VMware fleshes out cloud security strategy

VMware Inc. announced its vShield security technology and other details of its vCloud initiative this week at VMworld Europe in Cannes, France.

The company’s Virtual Datacentre Operating System (VDC-OS) will let companies run IT as an “internal cloud service,” and will also allow IT manager to “carve up the cloud into distinct zones,” said John Gilmartin, senior manager of product marketing at Palo, Alto, Calif.-based VMware.

“It is a supporting technology within VDC-OS, the concept being you can take a compute cloud and logically divide it into security or trust zones,” Gilmartin said of vShield.

The first product is a “virtual appliance,” dubbed vShield Zones, which will let companies manage and enforce security policies on several virtual machines and servers, either internally or on multi-tenant infrastructures.

Gilmartin said most companies running Web applications use DMZs and have different security policies for sensitive data stored internally, such as customers’ credit card information.

“Any organization that has Web-facing apps will have different security zones,” Gilmartin said. “Today the only solution is to use physical devices or firewalls or other applications that allow you to physically divide up your infra into little islands.”

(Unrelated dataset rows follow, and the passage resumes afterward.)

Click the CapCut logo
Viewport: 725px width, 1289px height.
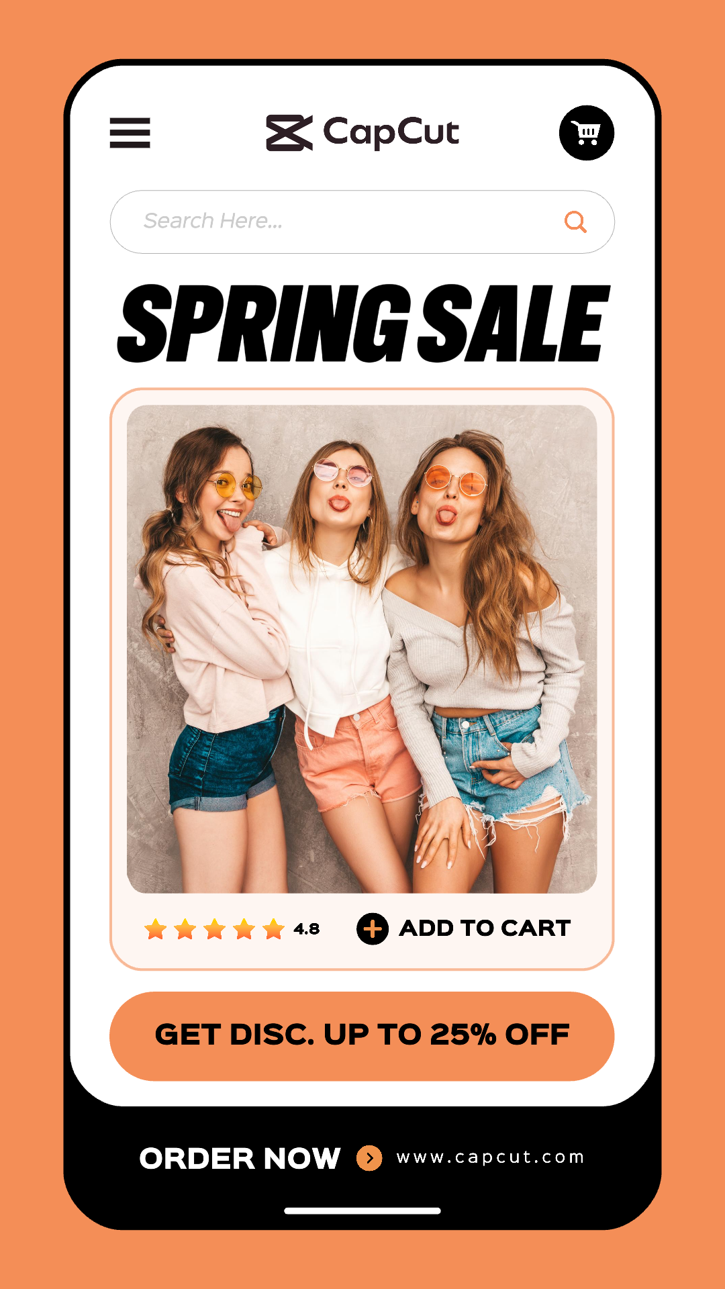click(x=363, y=133)
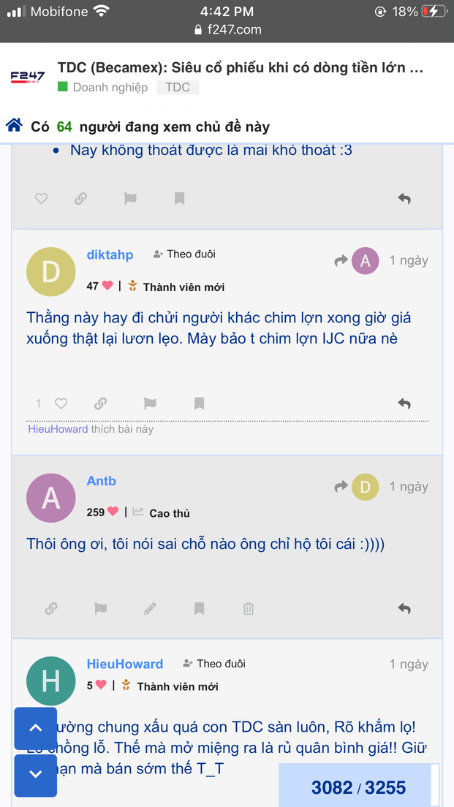Expand the reply-to avatar on Antb's post

364,487
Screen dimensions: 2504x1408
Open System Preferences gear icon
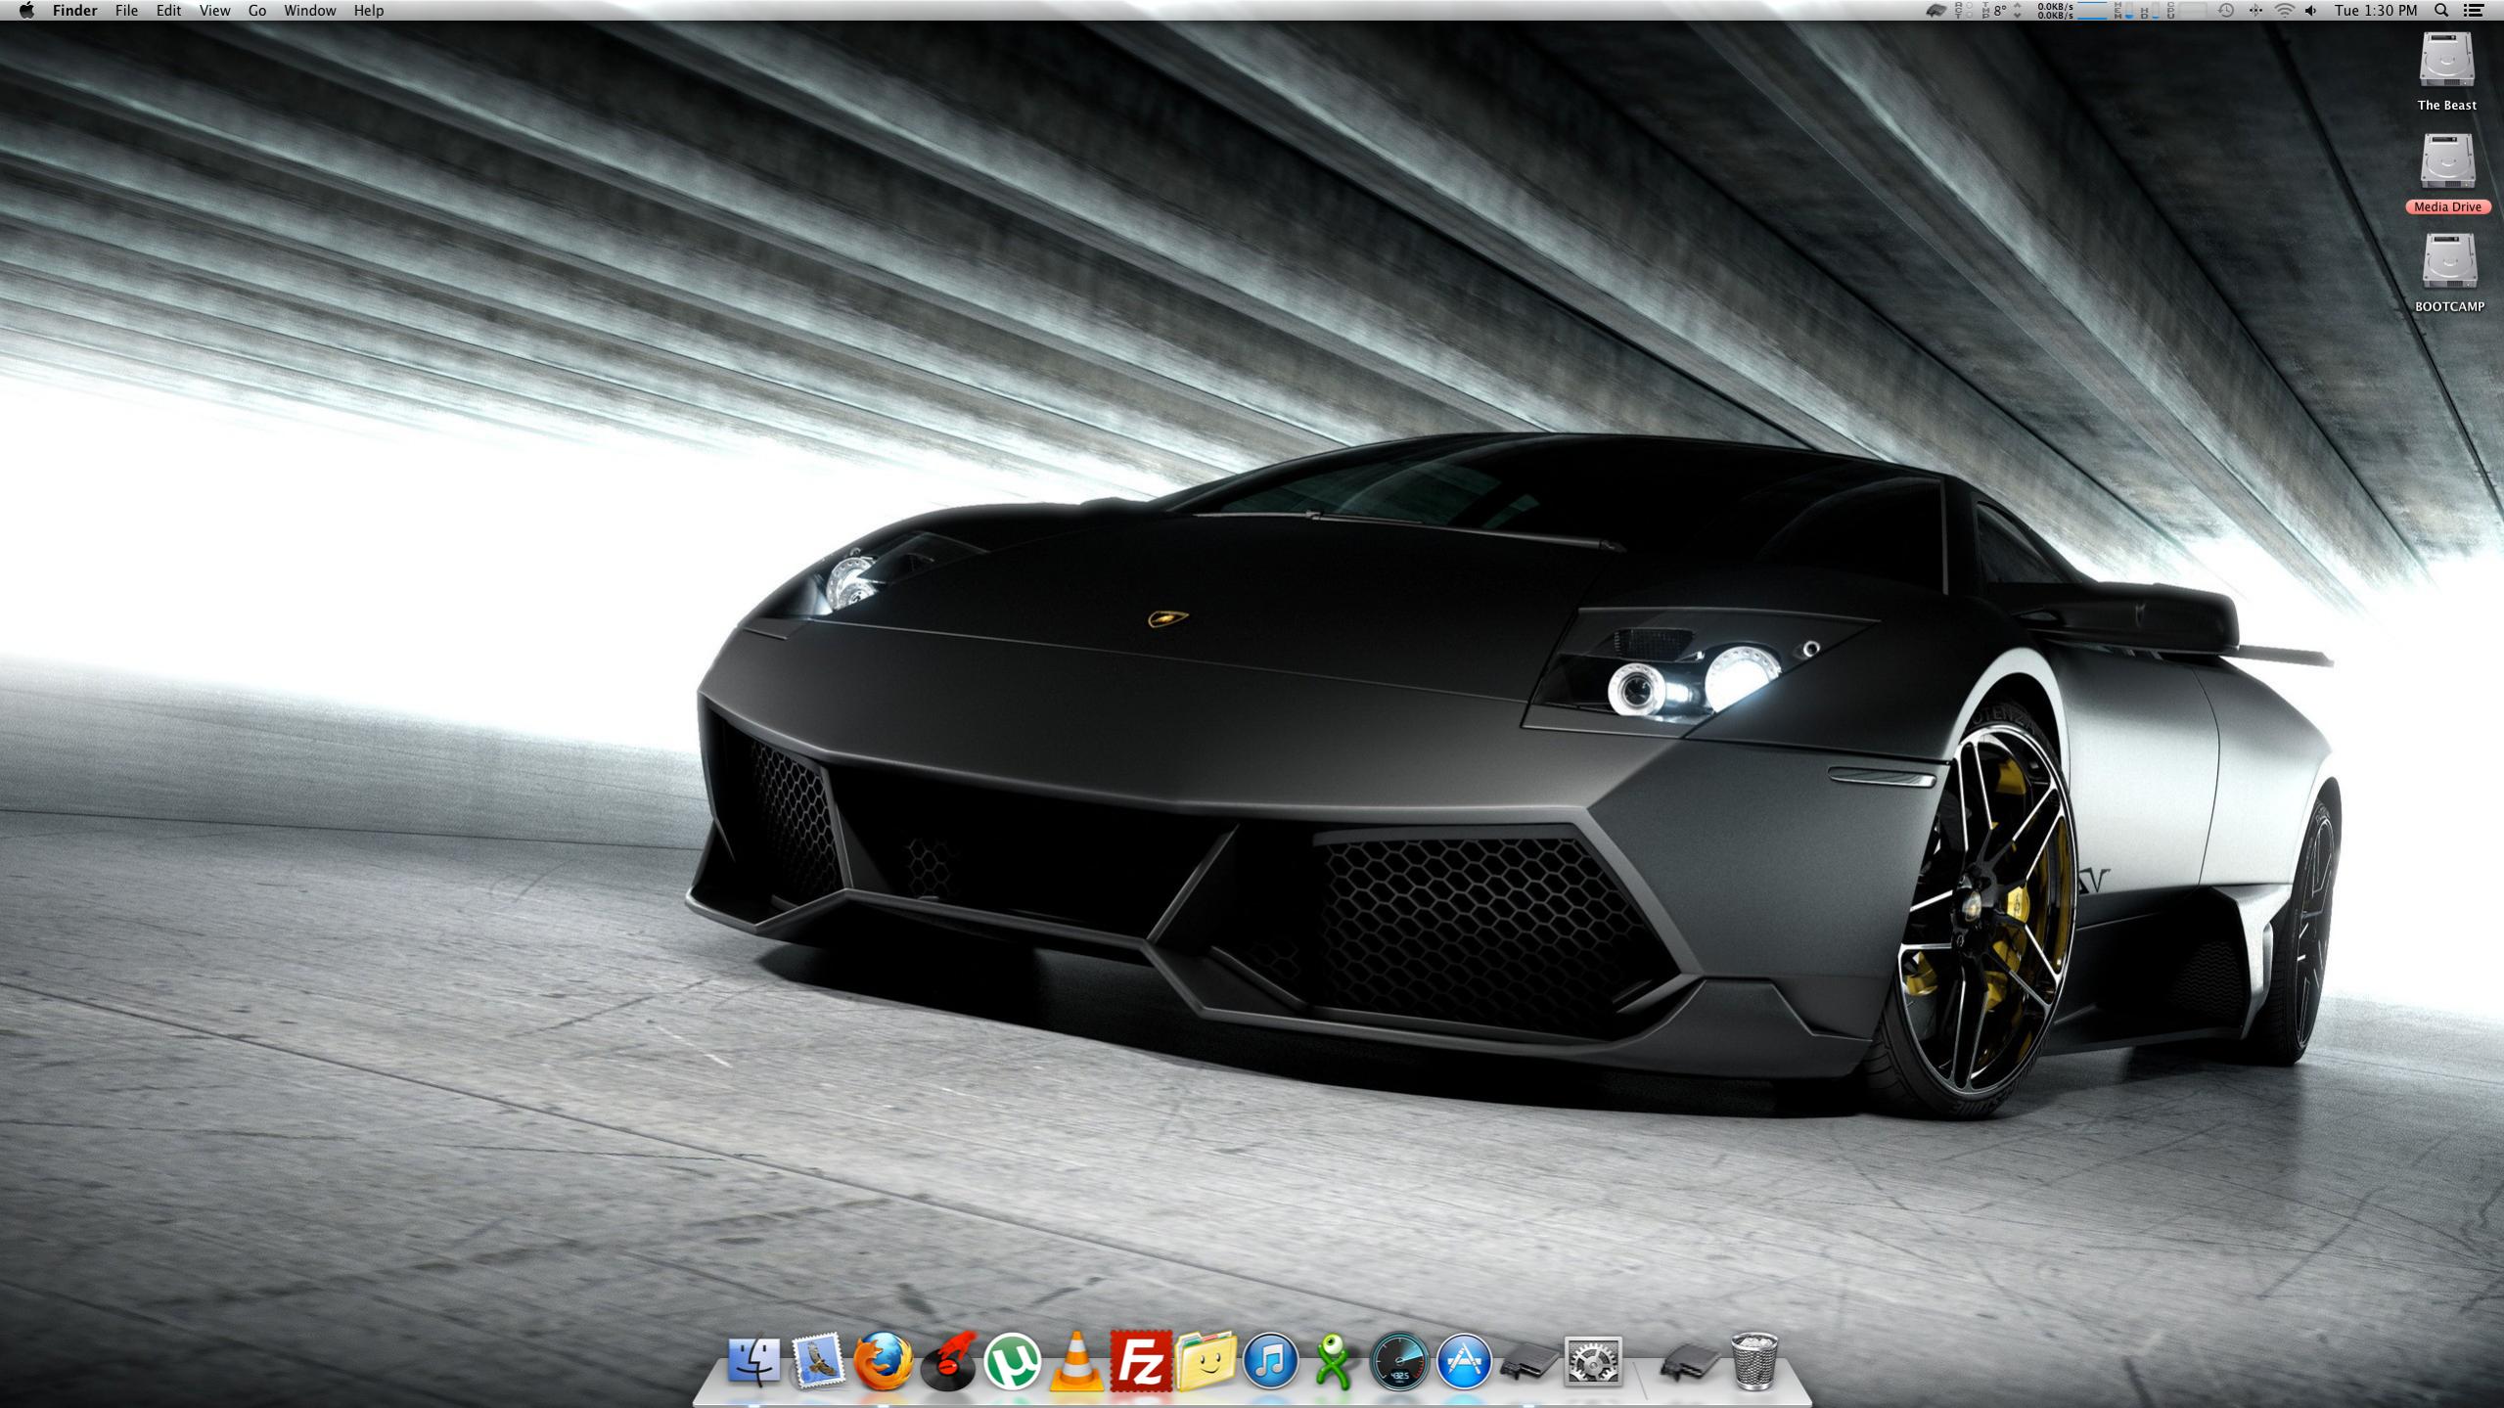[1593, 1361]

The product will be part of VDC-OS, integrated with VMware vCenter Server and be available some time this year. VMware did not give pricing information for vShield.

VMware CEO Paul Maritz, a former Microsoft executive who replaced Diane Green last year, said during his keynote address the company plans to call the operating system vSphere.

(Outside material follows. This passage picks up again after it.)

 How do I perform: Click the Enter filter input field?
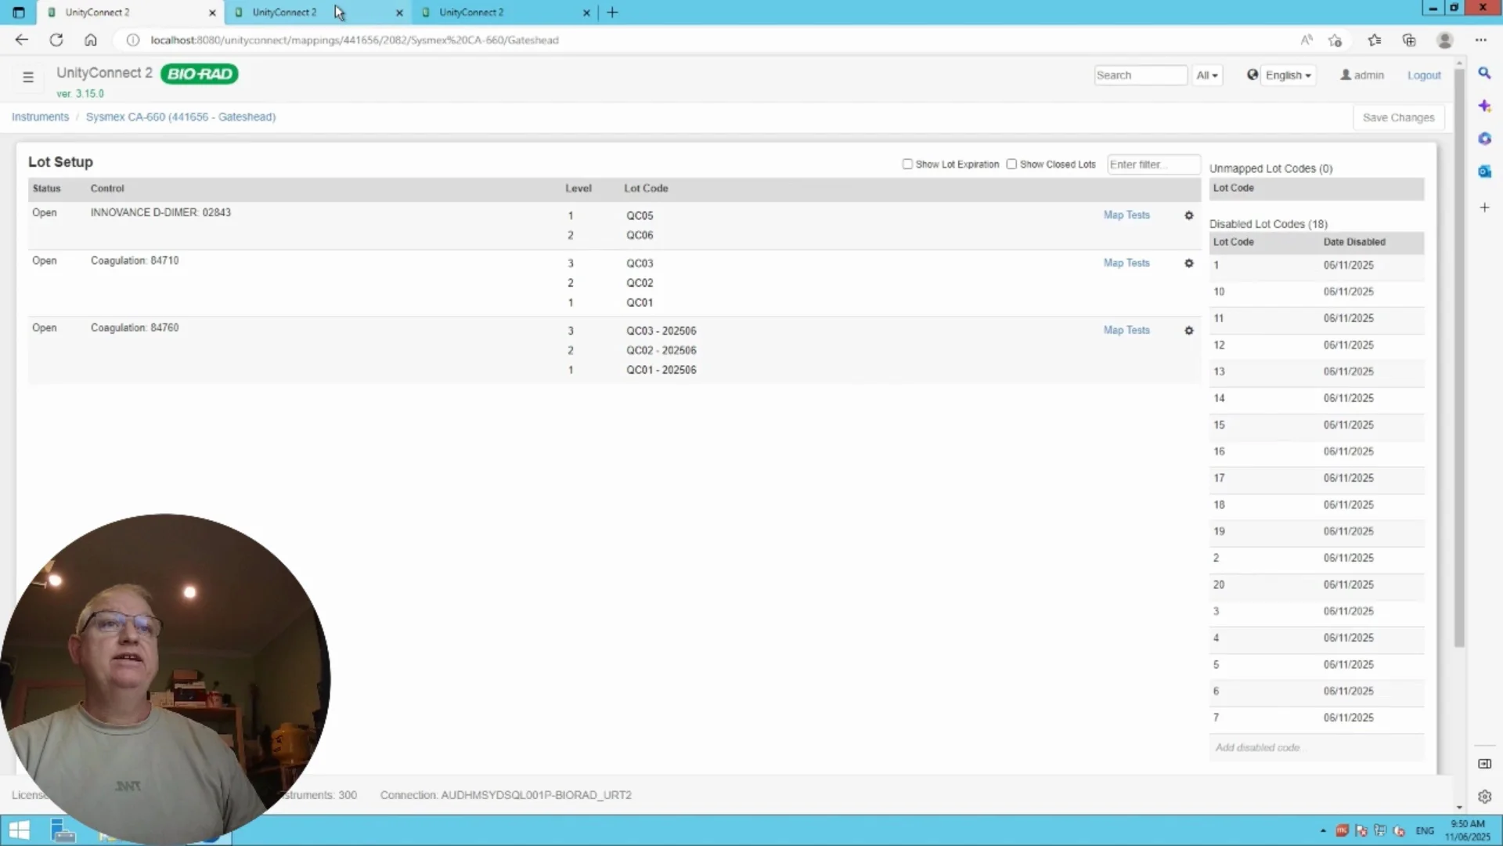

The company originally announced its vCloud initiative at VMworld in Las Vegas last September. The intent is to let companies use virtualization to use servers and storage both inside and outside their firewalls, so that if response times are too slow they can outsource to external carriers or partners.

It refers to internal virtualization as a “private cloud,” which lets companies use computing capacity owned by them and by service providers. The vendor claims this lets companies improve efficiency by using more of their existing servers, storage and network resources, and it give better visibility into cost by providing pay as you go service.

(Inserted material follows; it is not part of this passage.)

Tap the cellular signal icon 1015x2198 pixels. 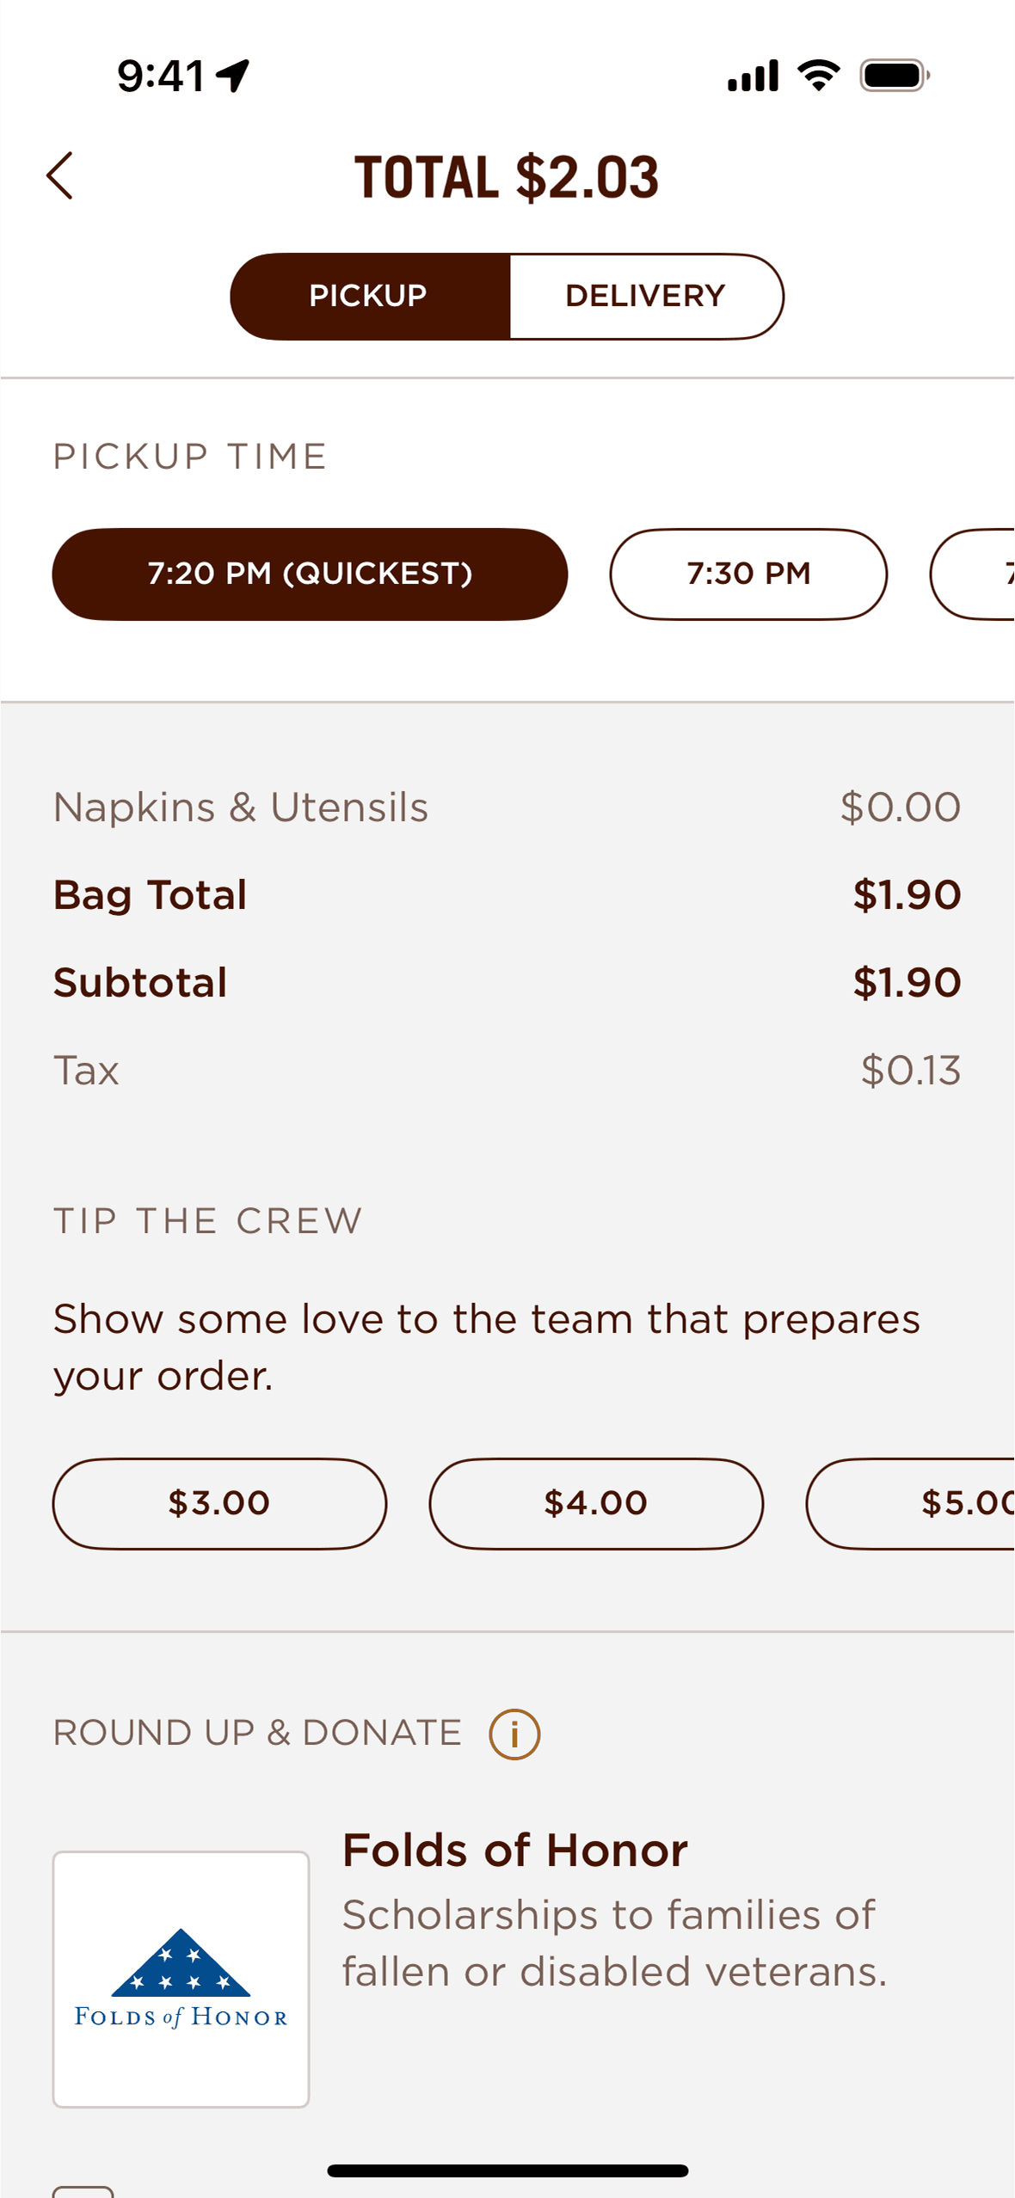[x=753, y=76]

VMware is owned by Hopkinton, Mass.-based storage vendor EMC Corp.

“VMware is really serious about pushing internal virtualized utility infrastructures, rebranding that as a private or internal cloud, and then federating that with external cloud providers,” said John Sloan, senior research analyst for the London, Ont.-based Info-Tech Research Group.

“You can have a workload hosted on virtual machines internally but be able to move them to an external cloud provider and be able to manage that federation so that there’s interoperability and that sort of thing.”

The vShield plays into concerns over security.

“One concern with workload mobility internally and hosting stuff in an external third party cloud provider, it always raises questions about security,” Sloan said. “This is an attempt to make the security policies move with the virtual server, where typically the security is hard wired into the hardware.”

But Sloan added the concept of virtual management is nothing new.

“Cloud computing is essentially aggregation and abstraction of computing resources managed by an external provider, but there’s so much buzz and hype around cloud computing that a lot of what’s happening at VMworld right now is a rebranding of that concept,” Sloan said. “From now on they’re not going to talk about utility infrastructures or virtual management, they’ll talk about the private cloud, the internal cloud, because they figure that will resonate more with people because of the interest in cloud computing.”

At VMworld Europe, VMware also announced it is adding a high availability feature called vCenter Server Heartbeat to its central management console vCenter.

Heartbeat will provide a fail-over feature to the vCenter server itself. If something happens to the primary management server, a spare copy will take over without any downtime, said Bogomil Balkansky, VMware’s senior director of product marketing.

The announcements come a week after Fort Lauderdale, Fla.-based Citrix Systems Inc. announced Citrix Essentials, a set of management tools for Microsoft Corp.’s Hyper V, as part of a 20-year partnership between the two vendors.

“Microsoft definitely sees the more advanced management of virtualization especially to the desktop as something that Citrix can play a role in, so I think that sets them up as a very strong competitor to WMware,” Sloan said. “However VMware still has the advantage of market and mind share.”